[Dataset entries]
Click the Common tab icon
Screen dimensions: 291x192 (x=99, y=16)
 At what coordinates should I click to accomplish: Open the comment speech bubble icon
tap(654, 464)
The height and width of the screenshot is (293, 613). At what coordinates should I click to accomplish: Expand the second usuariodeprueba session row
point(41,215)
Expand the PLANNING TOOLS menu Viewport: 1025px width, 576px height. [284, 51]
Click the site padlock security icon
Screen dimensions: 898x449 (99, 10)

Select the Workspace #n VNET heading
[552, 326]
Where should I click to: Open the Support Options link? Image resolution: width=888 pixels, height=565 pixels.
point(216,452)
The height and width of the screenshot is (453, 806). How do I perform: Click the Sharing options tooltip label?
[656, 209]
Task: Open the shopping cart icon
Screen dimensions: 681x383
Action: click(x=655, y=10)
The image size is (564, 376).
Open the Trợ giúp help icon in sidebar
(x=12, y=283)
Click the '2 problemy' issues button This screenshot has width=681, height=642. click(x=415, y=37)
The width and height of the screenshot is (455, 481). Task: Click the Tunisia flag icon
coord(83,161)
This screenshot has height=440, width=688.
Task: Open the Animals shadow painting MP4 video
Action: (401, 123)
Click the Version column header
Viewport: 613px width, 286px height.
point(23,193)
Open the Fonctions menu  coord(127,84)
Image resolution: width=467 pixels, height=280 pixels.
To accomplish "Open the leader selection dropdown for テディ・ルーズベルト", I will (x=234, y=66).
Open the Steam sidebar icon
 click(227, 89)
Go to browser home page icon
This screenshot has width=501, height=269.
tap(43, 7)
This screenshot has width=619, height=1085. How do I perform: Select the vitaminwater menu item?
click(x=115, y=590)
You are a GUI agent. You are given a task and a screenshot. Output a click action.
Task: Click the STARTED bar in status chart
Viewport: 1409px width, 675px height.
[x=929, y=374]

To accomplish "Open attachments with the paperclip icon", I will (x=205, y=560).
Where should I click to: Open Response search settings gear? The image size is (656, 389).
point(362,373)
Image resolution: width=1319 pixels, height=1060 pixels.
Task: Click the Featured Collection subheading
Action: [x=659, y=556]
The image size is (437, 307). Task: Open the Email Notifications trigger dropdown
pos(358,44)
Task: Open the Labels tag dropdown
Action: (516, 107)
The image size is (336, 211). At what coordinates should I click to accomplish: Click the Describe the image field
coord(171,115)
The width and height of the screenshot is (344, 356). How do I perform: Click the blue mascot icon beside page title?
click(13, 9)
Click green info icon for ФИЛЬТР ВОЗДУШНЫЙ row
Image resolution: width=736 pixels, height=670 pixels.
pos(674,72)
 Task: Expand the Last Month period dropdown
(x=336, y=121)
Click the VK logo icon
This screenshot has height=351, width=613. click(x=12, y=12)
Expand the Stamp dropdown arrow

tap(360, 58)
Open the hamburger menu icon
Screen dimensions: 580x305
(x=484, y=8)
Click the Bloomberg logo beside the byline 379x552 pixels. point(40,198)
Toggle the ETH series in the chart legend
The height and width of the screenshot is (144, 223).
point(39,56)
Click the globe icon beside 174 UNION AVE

What you need to do >> Copy the entries word for word.

Written solution >>
Click the Common tab icon
Screen dimensions: 291x192 (x=99, y=16)
 At what coordinates should I click to accomplish: Open the comment speech bubble icon
tap(654, 464)
The height and width of the screenshot is (293, 613). At what coordinates should I click to accomplish: Expand the second usuariodeprueba session row
point(41,215)
Expand the PLANNING TOOLS menu Viewport: 1025px width, 576px height. [284, 51]
Click the site padlock security icon
Screen dimensions: 898x449 (99, 10)

Select the Workspace #n VNET heading
[552, 326]
Where should I click to: Open the Support Options link? Image resolution: width=888 pixels, height=565 pixels.
point(216,452)
The height and width of the screenshot is (453, 806). How do I perform: Click the Sharing options tooltip label?
[656, 209]
Task: Open the shopping cart icon
Screen dimensions: 681x383
Action: click(x=655, y=10)
The image size is (564, 376).
Open the Trợ giúp help icon in sidebar
(x=12, y=283)
Click the '2 problemy' issues button This screenshot has width=681, height=642. click(x=415, y=37)
The width and height of the screenshot is (455, 481). Task: Click the Tunisia flag icon
coord(83,161)
This screenshot has height=440, width=688.
Task: Open the Animals shadow painting MP4 video
Action: (401, 123)
Click the Version column header
Viewport: 613px width, 286px height.
point(23,193)
Open the Fonctions menu  coord(127,84)
Image resolution: width=467 pixels, height=280 pixels.
To accomplish "Open the leader selection dropdown for テディ・ルーズベルト", I will (x=234, y=66).
Open the Steam sidebar icon
 click(227, 89)
Go to browser home page icon
This screenshot has width=501, height=269.
tap(43, 7)
This screenshot has width=619, height=1085. How do I perform: Select the vitaminwater menu item?
click(x=115, y=590)
You are a GUI agent. You are given a task and a screenshot. Output a click action.
Task: Click the STARTED bar in status chart
Viewport: 1409px width, 675px height.
[x=929, y=374]

To accomplish "Open attachments with the paperclip icon", I will (x=205, y=560).
Where should I click to: Open Response search settings gear? The image size is (656, 389).
point(362,373)
Image resolution: width=1319 pixels, height=1060 pixels.
Task: Click the Featured Collection subheading
Action: [x=659, y=556]
The image size is (437, 307). Task: Open the Email Notifications trigger dropdown
pos(358,44)
Task: Open the Labels tag dropdown
Action: (516, 107)
The image size is (336, 211). At what coordinates should I click to accomplish: Click the Describe the image field
coord(171,115)
The width and height of the screenshot is (344, 356). How do I perform: Click the blue mascot icon beside page title?
click(13, 9)
Click green info icon for ФИЛЬТР ВОЗДУШНЫЙ row
Image resolution: width=736 pixels, height=670 pixels.
pos(674,72)
 Task: Expand the Last Month period dropdown
(x=336, y=121)
Click the VK logo icon
This screenshot has height=351, width=613. click(x=12, y=12)
Expand the Stamp dropdown arrow

tap(360, 58)
Open the hamburger menu icon
Screen dimensions: 580x305
(x=484, y=8)
Click the Bloomberg logo beside the byline 379x552 pixels. point(40,198)
Toggle the ETH series in the chart legend
The height and width of the screenshot is (144, 223).
point(39,56)
Click the globe icon beside 174 UNION AVE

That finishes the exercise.